#### Material provided

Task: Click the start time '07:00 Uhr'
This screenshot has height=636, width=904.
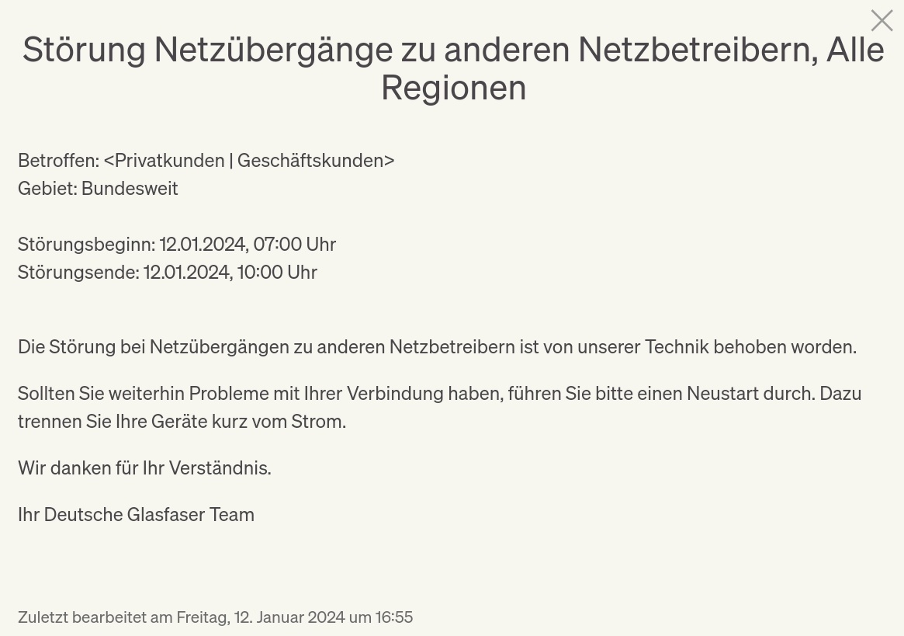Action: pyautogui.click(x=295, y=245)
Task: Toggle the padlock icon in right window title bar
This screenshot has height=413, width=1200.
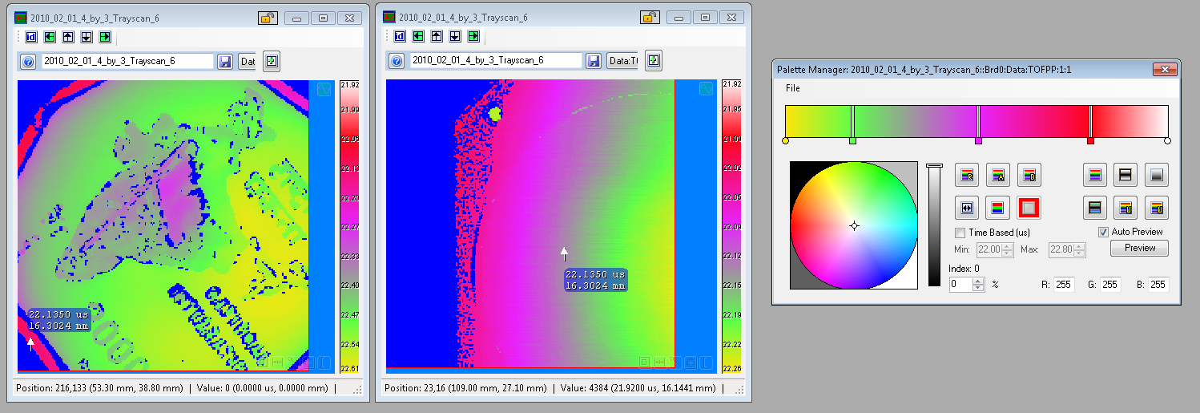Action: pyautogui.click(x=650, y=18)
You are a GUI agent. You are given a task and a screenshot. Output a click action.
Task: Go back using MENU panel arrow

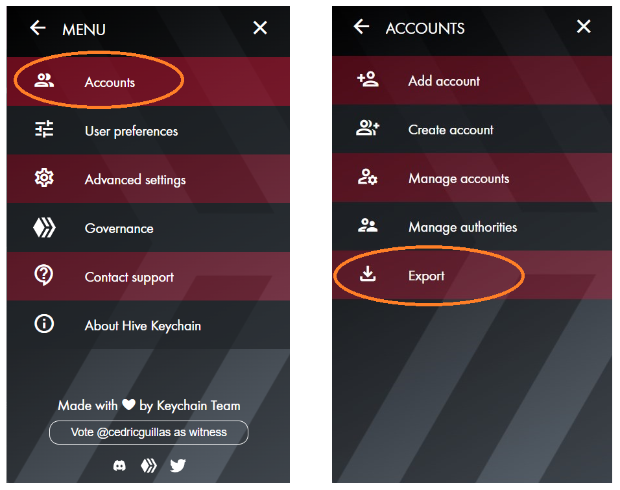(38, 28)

########
#### Material provided

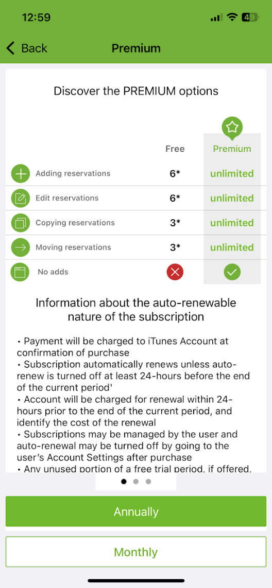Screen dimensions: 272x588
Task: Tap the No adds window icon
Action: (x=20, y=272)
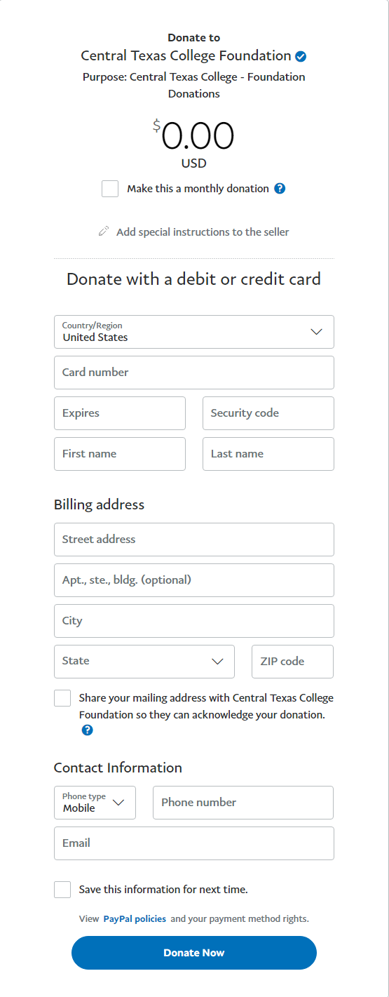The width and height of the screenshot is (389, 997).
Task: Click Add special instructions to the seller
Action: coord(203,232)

########
#### Material provided

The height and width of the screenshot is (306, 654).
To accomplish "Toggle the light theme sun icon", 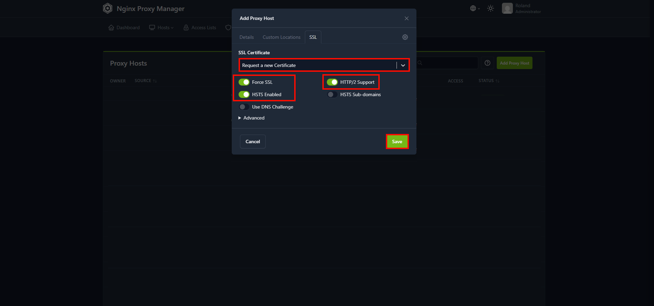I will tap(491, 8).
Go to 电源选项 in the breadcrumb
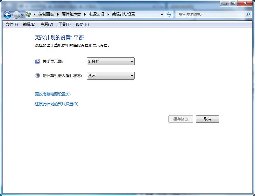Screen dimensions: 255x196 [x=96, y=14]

########

— Directions —
Given the entries above, transcribe exactly the lines from the one holding "Task: Click the start time '07:00 Uhr'" through the one holding "Task: Toggle the"; pictures do not belong in the transcription.

— Response to the exercise —
Task: Click the start time '07:00 Uhr'
This screenshot has height=636, width=904.
Action: pyautogui.click(x=295, y=245)
Task: Toggle the padlock icon in right window title bar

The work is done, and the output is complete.